Akin to other solid tumours, complete surgical resection remains the mainstay of curative treatment in colorectal cancers (CRCs). This is comparatively simpler in localized colonic lesions, surrounded by an enveloping free serosal surface. However, approximately a third of CRCs arise in the rectum,1,2 where close proximity circumferentially to other pelvic organs and the sacrum, and for low lying examples, inferiorly to the anal sphincter can either limit operative access or require extensive surgical resection. This is attested by poor improvements in the overall survival of rectal cancer sufferers, relative to those with colonic tumours.1
To improve the probability of complete surgical resection of rectal cancer with preservation of the anal sphincter, pre-operative radiotherapy with or without chemotherapeutic agents may be utilized to reduce the tumour volume. Even in the context of modern total mesorectal excision surgery,3,4 pre-operative radiotherapy has shown to provide an additional benefit in the local control of rectal cancer, more effective than post-operative radiotherapy.5-7
Based on the above and other8,9 studies, it is less conclusive whether pre-operative radiotherapy also improves overall patient survival. The latter may reflect the lack of influence of pre-operative radiotherapy on the progression of metastatic disease9 and/or the wide variations in the treatment effect seen in practice between individual tumours.
The inconstant extent of tumour regression in irradiated rectal cancers, even amongst microscopically and clinically identical examples following the same radiation schedule, has been the subject of various grading systems.10-15 Although these differ in their nomenclature (for example, tumour regression grade12,15 vs residual tumour cell density10), number of tiers and their cut-offs, they all aim to microscopically quantify regression as areas of fibrosis within tumour that are devoid of cancer cells. As well as the lack of standardization, issues regarding the reproducibility of regression grading have been previously highlighted.16 Putative contributing factors include inconsistency in the volume of tumour sampled for grading and the difficulty in distinguishing between tumour induced stromal desmoplasia, especially at the leading invasive tumour edge, with radiotherapy induced fibrosis replacing eradicated cancer cells.

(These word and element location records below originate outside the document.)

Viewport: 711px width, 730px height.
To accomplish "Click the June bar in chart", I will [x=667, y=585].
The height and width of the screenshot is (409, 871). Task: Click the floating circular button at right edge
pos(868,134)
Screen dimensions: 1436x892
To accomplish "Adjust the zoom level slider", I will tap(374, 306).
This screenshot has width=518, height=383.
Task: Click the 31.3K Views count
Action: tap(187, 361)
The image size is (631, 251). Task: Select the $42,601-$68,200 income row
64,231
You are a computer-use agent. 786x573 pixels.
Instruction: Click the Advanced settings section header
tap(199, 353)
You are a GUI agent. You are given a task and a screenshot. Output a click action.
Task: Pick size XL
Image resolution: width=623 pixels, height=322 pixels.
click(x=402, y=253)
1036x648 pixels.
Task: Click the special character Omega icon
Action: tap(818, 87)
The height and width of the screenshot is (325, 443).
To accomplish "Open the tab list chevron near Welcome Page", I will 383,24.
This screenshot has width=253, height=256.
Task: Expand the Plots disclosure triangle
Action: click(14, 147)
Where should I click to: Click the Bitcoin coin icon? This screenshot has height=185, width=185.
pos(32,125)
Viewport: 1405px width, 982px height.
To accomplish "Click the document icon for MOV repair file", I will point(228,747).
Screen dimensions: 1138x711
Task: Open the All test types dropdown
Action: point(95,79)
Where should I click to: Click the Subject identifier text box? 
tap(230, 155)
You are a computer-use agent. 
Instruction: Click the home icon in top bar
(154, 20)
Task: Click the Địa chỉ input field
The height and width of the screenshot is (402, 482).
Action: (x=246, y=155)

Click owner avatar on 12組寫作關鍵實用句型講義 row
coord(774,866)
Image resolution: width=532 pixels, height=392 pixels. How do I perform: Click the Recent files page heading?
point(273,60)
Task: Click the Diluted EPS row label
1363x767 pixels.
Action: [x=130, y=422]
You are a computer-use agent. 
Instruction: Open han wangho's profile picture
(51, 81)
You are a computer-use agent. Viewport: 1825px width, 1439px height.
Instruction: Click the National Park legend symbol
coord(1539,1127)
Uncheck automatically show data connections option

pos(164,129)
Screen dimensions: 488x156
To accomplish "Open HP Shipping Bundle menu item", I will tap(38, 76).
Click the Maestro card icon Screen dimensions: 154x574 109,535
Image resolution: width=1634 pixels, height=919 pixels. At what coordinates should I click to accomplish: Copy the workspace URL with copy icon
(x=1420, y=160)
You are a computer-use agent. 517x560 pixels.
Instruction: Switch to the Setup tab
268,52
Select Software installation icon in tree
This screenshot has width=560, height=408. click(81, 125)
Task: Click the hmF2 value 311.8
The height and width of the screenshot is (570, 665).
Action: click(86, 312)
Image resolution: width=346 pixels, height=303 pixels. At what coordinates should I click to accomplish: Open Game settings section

Despite these reservations, several rectal cancer cohorts treated with pre-operative radiotherapy have shown a relationship between histological grading of tumour regression and survival outcome.17-20 Accordingly, the latest version of the Cancer Staging Manual from the American Joint Committee on Cancer recommends that while evidence is not conclusive, the extent of tumour regression should nonetheless be graded in radiotherapied rectal cancers.21
The capricious nature of radiotherapy induced rectal cancer regression is an issue, with possible short term side effects of radiation ranging from nausea, diarrhea and skin erythema to acute urinary retention, proctitis, thromboembolic disease and lumbosacral plexopathy.22 Patients who received pre-operative radiotherapy for rectal cancer have also reported significantly increased rates of chronic fecal incontinence23 and sexual dysfunction.24 The capacity of these toxic side effects to considerably diminish the patient's quality of life necessitates a reliable means of predicting the likely benefit of radiotherapy in individual cases.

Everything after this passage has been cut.